Can you copy the material below word for word, leaving out the pictures?

DATA SUPPLIED -
• • • • •
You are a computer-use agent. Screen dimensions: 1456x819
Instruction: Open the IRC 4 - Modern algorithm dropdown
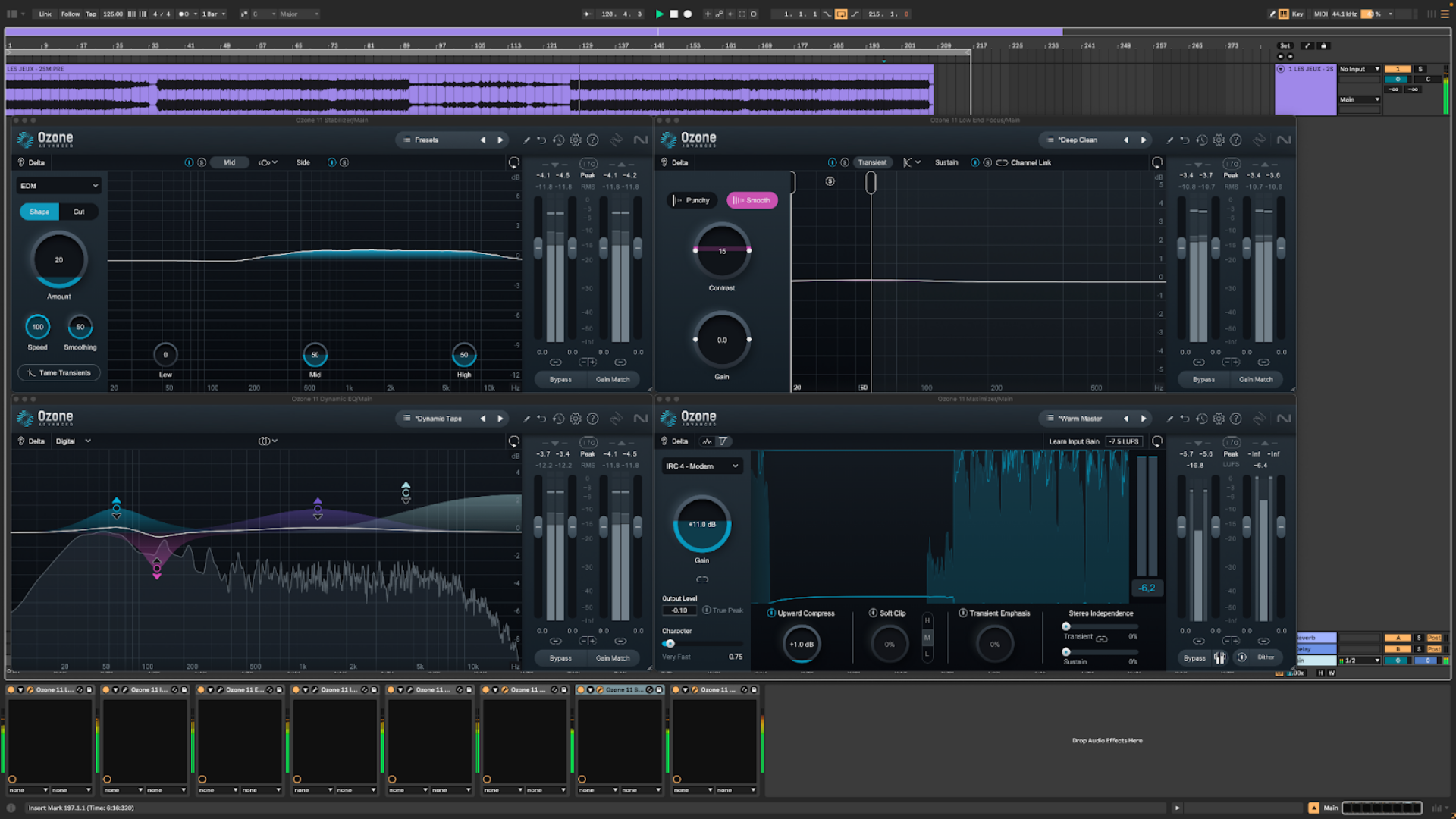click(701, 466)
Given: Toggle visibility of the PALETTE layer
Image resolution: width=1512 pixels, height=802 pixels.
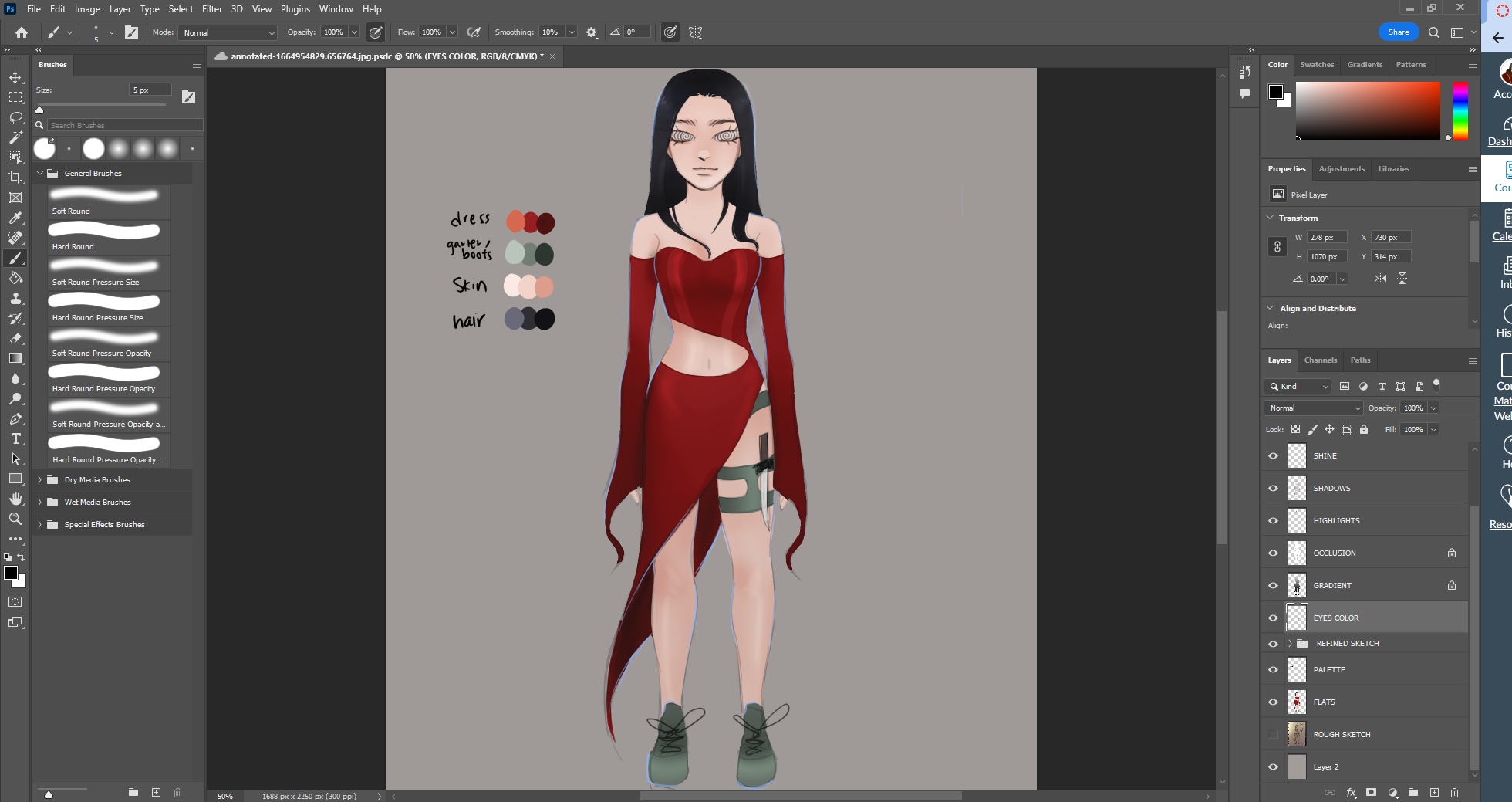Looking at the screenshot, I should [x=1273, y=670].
• • • • •
TASK SOLUTION -
You are a computer-use agent. Screen dimensions: 1456x819
Instruction: Open the IRC 4 - Modern algorithm dropdown
click(701, 466)
Given: Toggle visibility of the PALETTE layer
Image resolution: width=1512 pixels, height=802 pixels.
Looking at the screenshot, I should [x=1273, y=670].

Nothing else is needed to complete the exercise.